Fifteen years after it began developing a hepatitis C treatment around which it is building is business, Vertex Pharmaceuticals Inc. yesterday applied for approval to sell the drug — filing about a million pages.
In its application to the Food and Drug Administration, the Cambridge company seeks priority review for the drug, called telaprevir. It wants the FDA to make a decision in six months rather than the usual 10 months, on the grounds that telaprevir represents a major advance in treatment of the virus.
If the request is granted and the application is approved, Vertex could begin selling its first commercial drug by spring.
While the market for the new class of hepatitis C treatments is projected to swell to billions of dollars annually over the coming decade, Vertex will have competition.
Merck & Co. is developing a similar treatment and is expected to apply for FDA approval by the end of the year.
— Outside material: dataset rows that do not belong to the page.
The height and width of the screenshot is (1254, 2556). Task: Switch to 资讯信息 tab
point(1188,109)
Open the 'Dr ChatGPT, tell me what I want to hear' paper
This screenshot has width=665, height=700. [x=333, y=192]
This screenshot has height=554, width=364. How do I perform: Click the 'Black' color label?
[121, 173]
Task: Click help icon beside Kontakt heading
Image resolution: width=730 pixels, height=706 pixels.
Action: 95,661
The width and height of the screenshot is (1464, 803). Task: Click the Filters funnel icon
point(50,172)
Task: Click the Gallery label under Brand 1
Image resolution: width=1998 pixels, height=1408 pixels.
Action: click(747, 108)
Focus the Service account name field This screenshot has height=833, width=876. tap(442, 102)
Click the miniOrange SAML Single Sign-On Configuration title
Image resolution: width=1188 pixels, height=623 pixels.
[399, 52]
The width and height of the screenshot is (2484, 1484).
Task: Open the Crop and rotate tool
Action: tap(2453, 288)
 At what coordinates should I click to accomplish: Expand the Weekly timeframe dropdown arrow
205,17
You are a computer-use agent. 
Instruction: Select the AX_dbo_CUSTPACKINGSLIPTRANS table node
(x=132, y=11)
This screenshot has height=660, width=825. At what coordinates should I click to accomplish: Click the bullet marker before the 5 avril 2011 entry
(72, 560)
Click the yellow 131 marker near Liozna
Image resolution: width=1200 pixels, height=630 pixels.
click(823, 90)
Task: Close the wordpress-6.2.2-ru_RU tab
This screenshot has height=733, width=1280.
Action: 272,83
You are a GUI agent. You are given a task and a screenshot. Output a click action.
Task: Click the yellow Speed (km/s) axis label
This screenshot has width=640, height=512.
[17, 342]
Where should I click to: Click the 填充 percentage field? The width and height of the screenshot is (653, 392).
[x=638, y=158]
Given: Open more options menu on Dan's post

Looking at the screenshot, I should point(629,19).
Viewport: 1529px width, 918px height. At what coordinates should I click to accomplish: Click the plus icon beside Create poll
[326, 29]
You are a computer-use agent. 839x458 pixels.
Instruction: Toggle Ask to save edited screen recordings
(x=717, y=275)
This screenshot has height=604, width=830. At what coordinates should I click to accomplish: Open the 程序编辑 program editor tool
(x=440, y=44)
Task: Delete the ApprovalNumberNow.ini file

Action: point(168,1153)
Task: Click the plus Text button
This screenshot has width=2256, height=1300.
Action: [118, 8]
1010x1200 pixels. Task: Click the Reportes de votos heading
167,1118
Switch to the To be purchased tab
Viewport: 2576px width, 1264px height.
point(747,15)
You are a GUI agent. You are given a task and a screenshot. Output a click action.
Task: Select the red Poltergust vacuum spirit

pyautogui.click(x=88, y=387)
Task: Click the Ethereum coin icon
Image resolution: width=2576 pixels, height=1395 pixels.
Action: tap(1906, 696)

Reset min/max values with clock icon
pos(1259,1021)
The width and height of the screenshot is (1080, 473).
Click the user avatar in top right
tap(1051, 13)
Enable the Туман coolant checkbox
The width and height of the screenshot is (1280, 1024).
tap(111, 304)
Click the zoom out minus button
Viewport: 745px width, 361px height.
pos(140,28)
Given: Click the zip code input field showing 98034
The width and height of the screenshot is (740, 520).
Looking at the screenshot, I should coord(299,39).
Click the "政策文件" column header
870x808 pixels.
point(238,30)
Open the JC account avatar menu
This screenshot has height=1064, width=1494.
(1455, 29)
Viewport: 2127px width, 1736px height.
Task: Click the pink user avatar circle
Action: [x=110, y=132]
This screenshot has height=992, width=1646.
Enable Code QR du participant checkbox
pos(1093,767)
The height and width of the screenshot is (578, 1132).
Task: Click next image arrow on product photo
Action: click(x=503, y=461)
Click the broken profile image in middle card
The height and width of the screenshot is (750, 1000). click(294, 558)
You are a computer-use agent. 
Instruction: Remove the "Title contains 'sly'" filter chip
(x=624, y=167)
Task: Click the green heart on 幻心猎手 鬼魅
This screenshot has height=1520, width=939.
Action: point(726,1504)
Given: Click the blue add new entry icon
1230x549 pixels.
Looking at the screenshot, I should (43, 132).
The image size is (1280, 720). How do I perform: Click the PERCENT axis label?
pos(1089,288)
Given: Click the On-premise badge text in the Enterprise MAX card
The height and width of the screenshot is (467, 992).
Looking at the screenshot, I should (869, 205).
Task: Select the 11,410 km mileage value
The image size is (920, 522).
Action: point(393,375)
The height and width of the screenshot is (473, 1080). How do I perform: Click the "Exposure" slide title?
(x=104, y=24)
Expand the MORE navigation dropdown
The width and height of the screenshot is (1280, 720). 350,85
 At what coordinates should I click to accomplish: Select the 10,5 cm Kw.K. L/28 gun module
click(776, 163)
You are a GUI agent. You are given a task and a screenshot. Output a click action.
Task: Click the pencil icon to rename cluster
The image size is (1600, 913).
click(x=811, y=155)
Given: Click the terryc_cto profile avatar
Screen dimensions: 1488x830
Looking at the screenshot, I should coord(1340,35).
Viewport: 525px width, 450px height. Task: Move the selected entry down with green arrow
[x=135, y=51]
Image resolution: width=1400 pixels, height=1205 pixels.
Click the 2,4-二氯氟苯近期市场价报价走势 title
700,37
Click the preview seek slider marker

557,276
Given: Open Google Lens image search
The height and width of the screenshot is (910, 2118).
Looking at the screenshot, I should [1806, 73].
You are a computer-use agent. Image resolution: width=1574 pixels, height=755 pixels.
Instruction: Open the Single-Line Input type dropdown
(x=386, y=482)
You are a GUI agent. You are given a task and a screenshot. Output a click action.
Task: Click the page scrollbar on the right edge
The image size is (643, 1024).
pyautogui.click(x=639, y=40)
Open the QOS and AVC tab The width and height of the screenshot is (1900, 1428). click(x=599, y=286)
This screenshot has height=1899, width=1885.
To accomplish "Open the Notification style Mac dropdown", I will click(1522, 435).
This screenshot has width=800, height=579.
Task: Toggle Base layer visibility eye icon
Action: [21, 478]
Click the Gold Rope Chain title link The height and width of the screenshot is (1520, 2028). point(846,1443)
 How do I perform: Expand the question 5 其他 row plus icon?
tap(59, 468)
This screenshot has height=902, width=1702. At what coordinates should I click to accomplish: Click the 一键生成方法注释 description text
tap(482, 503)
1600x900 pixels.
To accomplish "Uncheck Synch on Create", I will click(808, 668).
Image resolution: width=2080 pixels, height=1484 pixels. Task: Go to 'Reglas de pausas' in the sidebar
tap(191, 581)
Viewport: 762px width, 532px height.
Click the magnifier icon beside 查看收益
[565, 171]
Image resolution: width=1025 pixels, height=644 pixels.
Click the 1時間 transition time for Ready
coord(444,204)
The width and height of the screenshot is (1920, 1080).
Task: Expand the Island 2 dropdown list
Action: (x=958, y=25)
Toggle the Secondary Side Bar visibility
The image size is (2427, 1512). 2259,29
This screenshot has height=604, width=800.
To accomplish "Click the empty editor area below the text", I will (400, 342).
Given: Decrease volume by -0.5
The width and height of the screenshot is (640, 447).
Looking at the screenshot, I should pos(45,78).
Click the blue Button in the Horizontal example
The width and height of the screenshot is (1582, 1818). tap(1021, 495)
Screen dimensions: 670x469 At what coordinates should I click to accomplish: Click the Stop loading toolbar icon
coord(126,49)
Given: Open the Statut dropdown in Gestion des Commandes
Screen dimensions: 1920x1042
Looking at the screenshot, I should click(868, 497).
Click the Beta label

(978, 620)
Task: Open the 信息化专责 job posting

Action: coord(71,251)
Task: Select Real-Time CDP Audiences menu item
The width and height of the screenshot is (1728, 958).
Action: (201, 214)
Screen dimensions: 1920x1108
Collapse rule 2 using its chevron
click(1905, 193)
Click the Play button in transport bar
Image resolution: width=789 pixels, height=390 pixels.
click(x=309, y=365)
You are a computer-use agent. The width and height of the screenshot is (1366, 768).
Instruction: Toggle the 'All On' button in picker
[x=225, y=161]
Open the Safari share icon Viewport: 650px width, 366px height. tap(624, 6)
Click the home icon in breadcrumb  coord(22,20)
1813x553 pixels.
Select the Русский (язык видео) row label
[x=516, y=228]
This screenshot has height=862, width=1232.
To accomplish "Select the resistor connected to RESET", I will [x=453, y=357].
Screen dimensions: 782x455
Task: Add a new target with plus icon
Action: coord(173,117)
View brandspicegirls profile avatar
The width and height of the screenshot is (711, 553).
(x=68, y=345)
But by completing the filing of its long-awaited and voluminous application Monday night, Vertex got a jump on New Jersey-based Merck.
“It’s the new standard of care,’’ Vertex’s chief executive, Matthew Emmens, said yesterday.
“There’s about 4 million people in the United States infected by hepatitis C. This treatment represents a better chance of getting a cure and a faster treatment for patients.’’
FDA officials are expected to notify Vertex within 45 days whether they will agree to a priority review.
The treatment Vertex has been testing in late-stage clinical trials combines telaprevir — a protease inhibitor that acts directly against the virus — with two drugs currently on the market, pegylated interferon and ribavirin. Together, they cut the existing treatment regimen for the disease in half, to 24 weeks.
Merck declined to comment.
Merck’s competing drug, boceprevir, another protease inhibitor, also has reduced treatment times and demonstrated comparable cure rates in clinical trials.
Both companies released promising late-stage trial results this month at the annual meeting of the American Association for the Study of Liver Disease in Boston.
While drug development typically takes 10 years or more, the telaprivir program was especially long and difficult because it was a first-in-class drug targeting a virus for which current treatments often don’t work.
Vertex had to host separate clinical trials for hepatitis C patients who had never been treated and patients whose past treatments had not proved effective. The trials enrolled about 2,500 patients.
An estimated 3 million people don’t even know they have hepatitis C. The disease has become an epidemic among baby boomers infected decades ago through injecting drugs or blood transfusions. It is believed to kill about 10,000 people a year, many of whom develop scarring of the liver or cancer.
Vertex, founded in 1989, has been building a specialized sales and marketing team for telaprevir, increasing its workforce by 300 to 1,625 this year as it prepares to introduce the treatment.